Daha önceden de ‘siyaset masumiyeti kaybettirir’ diye yazdığımı hatırlıyorum.
Siyasetçi masumiyetini nasıl kaydeder?

Bunun bir sürü yolu, yordamı var ama en belirgin olanı ticaretle ilgili olanı.
Yani siyasetçinin, siyaseti ticari bir argüman olarak kullanması, ticaret yapması (!)
***
Temel değerlere ahlaki kurallara uyan ticari erbaplara sözümüz yok.
Ayrıca tabi ki siyasetçi de ticaret yapabilir.

Burada sorun yok.
Sorun iki gömleği birden giymiş birinin ticari kaygıları ağır basınca ne yaptığıdır?
Sorun siyasi mekanizmayı ticaretinde kullanıp kullanmadığıdır (!)
***
Birisi tüccar gömleği ile siyasetçi gömleğini aynı anda giyiyorsa, koca bedenine iki gömleği birden sığdırıp siyaseti ticari argüman olarak kullanıyorsa; biliniz ki masumiyetini kaybetmiştir.
Hazret, tüccar olarak başarılı olsa da,
Siyasetçi olarak masumiyetini kaybetmiştir.
***
“Sen bu masumiyet meselesini durup dururken nereden çıkardın?” diyenler biraz sabırlı olsunlar.
Biraz beklesinler.
Biraz sabır…
80 faşizmine paçayı kaptıran nüktedan bir sosyalist, sorguya gitmeden önce sorgudan çıkan arkadaşlarının haline bakar ve bir jön edasıyla ; “Bir başlasınlar işkenceye, her şeyi itiraf edeceğim” der.
***
Siyaset- ticaret ilişkisinde dillere destan bir geçmişin sahibiyiz.
Bu pis alışkanlık ne yazık ki kolay terk edilmiyor.
Her gelen şansını bir kez olsun deniyor.
Ya da adamın aklından denemek geçiyor.
Neylersin insanlık hali,
Bazıları da denemeden yapamıyor…
***
Merak ediyoruz.
Demokrasi ve yaşam koşulları iyileşince bu sorun acaba ortadan kalkabilir mi?
Belki kalkar ama bugün değil (!)

Ya ne zaman?
Demokrasi ve yaşam koşulları iyileşince…
***
Bu demokrasi denilen şey masumiyet meselesinden dolayı geç kalıyor olabilir mi?
Valla olabilir…
Demokrasi tam da bu nedenle yaşam koşullarının iyileşmesinin gerisinde kalabilir.
***
İki gömleği yani siyaset ve ticaret gömleğini koca bedenine sığdıran siyasetçiler, demokrasiye yerinde say komutu verirken, yaşam koşullarına da uygun adım marş komutu verebilir mi?
Valla verebilir…
Hatta uygun adım değil, istikamet gösterip koşar adım marş marş komutu da verebilir.
***
Peki, yerlerde sürünen masumiyet;
Dile gelir, kime ait olduğunu söyleyebilir mi?
Valla söyleyebilir…
***
Daha önceden yazdığıma eminim.
Siyasetçinin günlük hâsılatı olmamalı.
Siyasetçi, tüccar gibi günlük kar ve zarar düşüncesi ile gününü geçirmemeli.
Eğer geçiriyorsa ona siyasetçi denilmemeli.
Ya ne denilmeli?
***
Seçim yaklaştıkça siyasetin ihbar kanalları da açıldı. Bu süreçte bir siyasetçi olarak  kendilerine emanet edilen görevi emanete uygun olarak yerine getirenlere kimsenin  bir şey dediği yok.
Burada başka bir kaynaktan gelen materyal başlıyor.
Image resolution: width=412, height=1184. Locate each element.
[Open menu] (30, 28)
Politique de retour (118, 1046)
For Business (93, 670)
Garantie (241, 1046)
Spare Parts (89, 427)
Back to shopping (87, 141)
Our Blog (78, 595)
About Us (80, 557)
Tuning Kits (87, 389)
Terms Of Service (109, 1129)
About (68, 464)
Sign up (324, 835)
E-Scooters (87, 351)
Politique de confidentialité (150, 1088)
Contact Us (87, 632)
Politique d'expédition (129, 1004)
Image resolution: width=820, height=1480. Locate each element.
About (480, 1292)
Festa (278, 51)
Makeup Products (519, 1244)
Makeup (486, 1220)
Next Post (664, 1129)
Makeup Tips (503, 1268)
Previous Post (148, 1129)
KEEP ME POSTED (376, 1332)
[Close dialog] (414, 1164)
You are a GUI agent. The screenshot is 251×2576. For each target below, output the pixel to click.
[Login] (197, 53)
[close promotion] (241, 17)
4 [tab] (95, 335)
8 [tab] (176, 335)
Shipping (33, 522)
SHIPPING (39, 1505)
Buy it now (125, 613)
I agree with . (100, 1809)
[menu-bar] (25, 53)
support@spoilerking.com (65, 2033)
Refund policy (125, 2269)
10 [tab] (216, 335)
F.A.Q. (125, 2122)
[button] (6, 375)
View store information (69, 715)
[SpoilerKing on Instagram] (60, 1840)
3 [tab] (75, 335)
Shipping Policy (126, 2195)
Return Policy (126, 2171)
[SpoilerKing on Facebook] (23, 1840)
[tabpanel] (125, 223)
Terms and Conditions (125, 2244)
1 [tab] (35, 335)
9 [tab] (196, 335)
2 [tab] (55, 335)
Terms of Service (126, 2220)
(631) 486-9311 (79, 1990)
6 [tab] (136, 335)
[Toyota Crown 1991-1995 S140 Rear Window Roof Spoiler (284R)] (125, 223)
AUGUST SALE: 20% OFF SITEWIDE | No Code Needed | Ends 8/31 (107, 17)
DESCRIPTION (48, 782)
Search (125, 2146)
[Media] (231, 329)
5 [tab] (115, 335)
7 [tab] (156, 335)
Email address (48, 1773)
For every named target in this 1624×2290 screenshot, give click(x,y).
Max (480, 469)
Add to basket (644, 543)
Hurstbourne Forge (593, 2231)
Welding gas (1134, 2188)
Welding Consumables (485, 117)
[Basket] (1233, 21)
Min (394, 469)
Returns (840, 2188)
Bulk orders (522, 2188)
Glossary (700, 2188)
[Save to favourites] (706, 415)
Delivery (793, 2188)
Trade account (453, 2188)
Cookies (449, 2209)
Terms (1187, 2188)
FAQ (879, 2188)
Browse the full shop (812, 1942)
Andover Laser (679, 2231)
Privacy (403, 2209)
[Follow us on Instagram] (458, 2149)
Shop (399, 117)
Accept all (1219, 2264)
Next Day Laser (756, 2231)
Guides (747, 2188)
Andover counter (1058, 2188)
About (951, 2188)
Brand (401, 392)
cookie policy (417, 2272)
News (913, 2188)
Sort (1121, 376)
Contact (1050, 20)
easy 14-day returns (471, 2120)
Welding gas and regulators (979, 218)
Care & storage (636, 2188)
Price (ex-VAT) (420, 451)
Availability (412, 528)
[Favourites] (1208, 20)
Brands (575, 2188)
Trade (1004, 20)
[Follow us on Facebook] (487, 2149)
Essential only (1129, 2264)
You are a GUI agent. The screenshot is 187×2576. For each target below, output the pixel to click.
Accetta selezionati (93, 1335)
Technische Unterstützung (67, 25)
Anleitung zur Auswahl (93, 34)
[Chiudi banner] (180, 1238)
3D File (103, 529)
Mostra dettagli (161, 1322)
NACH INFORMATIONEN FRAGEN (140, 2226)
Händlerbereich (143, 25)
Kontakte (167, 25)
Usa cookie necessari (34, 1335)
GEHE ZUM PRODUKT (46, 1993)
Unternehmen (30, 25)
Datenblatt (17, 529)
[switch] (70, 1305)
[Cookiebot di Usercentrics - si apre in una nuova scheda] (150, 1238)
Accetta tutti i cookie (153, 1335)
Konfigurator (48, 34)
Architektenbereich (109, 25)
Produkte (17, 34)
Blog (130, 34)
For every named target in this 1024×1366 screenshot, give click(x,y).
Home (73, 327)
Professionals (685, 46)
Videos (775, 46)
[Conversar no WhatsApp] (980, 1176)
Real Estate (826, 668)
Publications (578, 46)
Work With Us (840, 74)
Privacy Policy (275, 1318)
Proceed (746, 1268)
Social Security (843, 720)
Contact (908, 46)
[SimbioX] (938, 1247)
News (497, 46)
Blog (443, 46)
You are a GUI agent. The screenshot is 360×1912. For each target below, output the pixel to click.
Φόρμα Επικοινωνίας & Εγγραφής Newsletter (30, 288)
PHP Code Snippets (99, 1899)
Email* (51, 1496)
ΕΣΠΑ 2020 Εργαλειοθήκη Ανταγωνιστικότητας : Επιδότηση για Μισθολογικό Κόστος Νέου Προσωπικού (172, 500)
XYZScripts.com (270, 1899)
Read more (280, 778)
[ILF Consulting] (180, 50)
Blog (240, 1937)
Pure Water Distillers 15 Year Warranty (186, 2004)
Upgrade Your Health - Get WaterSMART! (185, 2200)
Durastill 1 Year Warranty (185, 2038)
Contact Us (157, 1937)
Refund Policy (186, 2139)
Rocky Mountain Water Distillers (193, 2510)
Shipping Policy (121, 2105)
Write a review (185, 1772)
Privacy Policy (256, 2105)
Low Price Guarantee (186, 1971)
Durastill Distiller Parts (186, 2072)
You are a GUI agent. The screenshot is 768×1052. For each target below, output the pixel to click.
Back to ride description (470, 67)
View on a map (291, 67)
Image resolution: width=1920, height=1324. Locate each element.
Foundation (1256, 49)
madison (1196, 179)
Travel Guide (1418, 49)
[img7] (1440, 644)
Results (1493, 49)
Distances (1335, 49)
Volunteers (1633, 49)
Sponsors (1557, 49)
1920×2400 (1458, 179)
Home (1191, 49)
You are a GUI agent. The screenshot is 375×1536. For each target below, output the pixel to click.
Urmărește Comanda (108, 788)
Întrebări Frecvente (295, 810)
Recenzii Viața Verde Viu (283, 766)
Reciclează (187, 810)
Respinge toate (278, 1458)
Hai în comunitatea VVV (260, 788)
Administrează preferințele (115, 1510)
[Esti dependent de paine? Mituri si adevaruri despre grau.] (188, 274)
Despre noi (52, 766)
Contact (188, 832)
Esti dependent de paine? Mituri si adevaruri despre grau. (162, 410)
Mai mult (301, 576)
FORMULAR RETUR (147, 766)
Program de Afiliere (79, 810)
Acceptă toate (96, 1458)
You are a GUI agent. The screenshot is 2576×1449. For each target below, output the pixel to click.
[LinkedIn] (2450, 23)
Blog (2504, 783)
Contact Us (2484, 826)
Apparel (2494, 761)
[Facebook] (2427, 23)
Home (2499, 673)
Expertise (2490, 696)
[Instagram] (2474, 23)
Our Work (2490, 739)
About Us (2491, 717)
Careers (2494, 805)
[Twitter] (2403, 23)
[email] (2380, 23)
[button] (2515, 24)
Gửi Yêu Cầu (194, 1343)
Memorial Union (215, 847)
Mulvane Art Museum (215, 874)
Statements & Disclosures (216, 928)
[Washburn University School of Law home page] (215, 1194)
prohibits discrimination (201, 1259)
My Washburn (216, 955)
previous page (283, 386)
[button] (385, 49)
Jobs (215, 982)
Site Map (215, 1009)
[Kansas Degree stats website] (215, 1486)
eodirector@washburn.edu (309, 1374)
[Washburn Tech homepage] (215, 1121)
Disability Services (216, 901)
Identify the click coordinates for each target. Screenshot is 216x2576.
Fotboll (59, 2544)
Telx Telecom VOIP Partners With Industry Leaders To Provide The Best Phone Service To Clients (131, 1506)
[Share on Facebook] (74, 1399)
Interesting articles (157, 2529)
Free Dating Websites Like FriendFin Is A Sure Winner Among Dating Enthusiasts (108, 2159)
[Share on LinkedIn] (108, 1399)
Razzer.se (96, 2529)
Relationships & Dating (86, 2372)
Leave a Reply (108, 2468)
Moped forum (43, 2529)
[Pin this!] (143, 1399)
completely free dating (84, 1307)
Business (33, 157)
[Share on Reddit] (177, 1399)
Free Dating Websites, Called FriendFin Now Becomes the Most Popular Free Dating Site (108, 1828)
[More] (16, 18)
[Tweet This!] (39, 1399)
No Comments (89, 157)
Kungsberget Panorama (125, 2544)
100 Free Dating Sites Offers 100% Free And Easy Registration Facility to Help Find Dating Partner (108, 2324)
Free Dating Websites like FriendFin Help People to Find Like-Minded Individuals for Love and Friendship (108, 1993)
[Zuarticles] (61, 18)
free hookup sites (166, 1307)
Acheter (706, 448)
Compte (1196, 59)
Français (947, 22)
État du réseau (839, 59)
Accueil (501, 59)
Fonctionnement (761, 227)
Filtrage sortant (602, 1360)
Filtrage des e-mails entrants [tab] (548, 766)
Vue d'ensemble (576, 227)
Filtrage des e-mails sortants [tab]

Ancak görevi yerine getirirken siyasi yasalar yerine ticari yasaları tercih edenler için söylenecek çok şey var ve birileri söz söylemeye hazırlanıyorlar.
***
Siyaset ahlakı oluşturan temel değerlere uygun bir eylem biçimidir. Bir değerler bütünüdür, iyiyi gerçekleştirmeyi amaçlar. Ticaret başka bir şeydir…
“Masumiyetinizi kaybetmeyin” uyarısıyla sonlayalım.